Her voice was flat, but every word landed like a scalpel.

"I wasn't supposed to be here tonight," she went on. "If I went to the rooftop like I planned, you'd be a corpse and your wallpaper would be someone's splatter."

Shen Rui opened his mouth, closed it again.

She kept going.

"You have cameras. But none with independent AI protocols. You have motion sensors-but they're coded on a static threshold. Anyone with a pulse modulator can walk straight past them."

He blinked. "Pulse-what?"

She stared at him like he was the idiot in a team of surgeons.

"Your biometric locks are fingerprint-based. Outdated. Easy to clone. Your vent system isn't mapped with any thermal grid. You have two guards in the ceiling, but neither of them speak. How are they supposed to communicate? Morse code through blinking?"

Shen Rui held up a hand. "I didn't exactly expect-"

"You live in a penthouse," she snapped. "In the capital. With enemies. Your fridge has smarter algorithms than your perimeter defense."

He looked personally insulted.

She pushed off the counter, starting to pace.

"Add an adaptive AI firewall. Layer your security cameras with real-time thermal overlays. Replace the guards with hybrid drone systems on a closed circuit-no Wi-Fi, no outside signal access. Secure. Internal."

She glanced at the shadows where the guards still hadn't moved. One flinched.

"And for the love of logic, get a lockdown protocol that actually locks something. That front door practically opened when someone sneezed."

Shen Rui exhaled. "Noted."

She finally stopped pacing and looked at him again, tilting her head slightly.

"You should be grateful."

"I am," he said, stunned. "In a...mildly terrified way."

"Good," she said, deadpan. "Means you'll actually fix it."

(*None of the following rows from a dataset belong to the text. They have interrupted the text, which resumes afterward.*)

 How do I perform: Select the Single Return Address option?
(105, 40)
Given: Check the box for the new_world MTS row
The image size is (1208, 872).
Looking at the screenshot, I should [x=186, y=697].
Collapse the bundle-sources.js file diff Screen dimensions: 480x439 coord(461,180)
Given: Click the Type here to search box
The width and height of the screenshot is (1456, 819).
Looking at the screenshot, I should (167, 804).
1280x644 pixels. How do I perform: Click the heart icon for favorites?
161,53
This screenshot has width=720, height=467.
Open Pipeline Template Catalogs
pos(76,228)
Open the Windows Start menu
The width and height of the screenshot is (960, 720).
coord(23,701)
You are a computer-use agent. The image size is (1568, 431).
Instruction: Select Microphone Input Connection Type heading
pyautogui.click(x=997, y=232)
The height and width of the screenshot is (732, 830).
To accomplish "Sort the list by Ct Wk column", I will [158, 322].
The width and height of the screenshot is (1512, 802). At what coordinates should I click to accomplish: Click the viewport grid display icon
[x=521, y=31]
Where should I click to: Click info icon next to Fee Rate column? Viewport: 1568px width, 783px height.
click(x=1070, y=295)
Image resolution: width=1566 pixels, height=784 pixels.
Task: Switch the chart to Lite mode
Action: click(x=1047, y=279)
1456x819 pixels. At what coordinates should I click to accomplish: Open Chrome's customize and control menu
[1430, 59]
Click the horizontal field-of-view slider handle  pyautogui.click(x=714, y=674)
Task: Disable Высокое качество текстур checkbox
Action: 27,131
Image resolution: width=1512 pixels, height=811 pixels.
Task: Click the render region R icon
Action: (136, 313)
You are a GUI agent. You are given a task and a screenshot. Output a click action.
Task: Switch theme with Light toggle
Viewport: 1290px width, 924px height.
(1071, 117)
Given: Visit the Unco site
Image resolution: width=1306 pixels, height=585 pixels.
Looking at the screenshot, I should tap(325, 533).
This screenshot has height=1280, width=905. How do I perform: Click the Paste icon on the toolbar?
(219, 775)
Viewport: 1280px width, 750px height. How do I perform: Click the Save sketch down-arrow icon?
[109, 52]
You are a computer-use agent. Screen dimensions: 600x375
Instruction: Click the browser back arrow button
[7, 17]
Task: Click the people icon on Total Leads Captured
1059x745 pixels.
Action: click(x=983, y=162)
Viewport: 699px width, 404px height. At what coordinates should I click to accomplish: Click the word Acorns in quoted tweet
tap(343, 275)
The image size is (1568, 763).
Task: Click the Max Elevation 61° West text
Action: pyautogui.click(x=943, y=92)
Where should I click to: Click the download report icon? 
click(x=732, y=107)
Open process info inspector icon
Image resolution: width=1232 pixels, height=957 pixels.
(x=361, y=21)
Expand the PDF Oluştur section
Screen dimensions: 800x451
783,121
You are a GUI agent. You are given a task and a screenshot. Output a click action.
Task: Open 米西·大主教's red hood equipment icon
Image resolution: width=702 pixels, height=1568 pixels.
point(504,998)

He stared at her a long moment.

"You really are something else."

"I've been called worse."

She grabbed a bottle of water from the counter and cracked it open with one hand.

"Taste this," she added casually. "If you die, it means they poisoned your drinks too."

He didn't move.

She took a sip herself.

"...Probably safe."

And then she walked away again, not waiting for a reply, leaving Shen Rui standing amid a blood-stained floor, two unconscious assassins, and a fast-growing list of questions he wasn't entirely sure he wanted answered.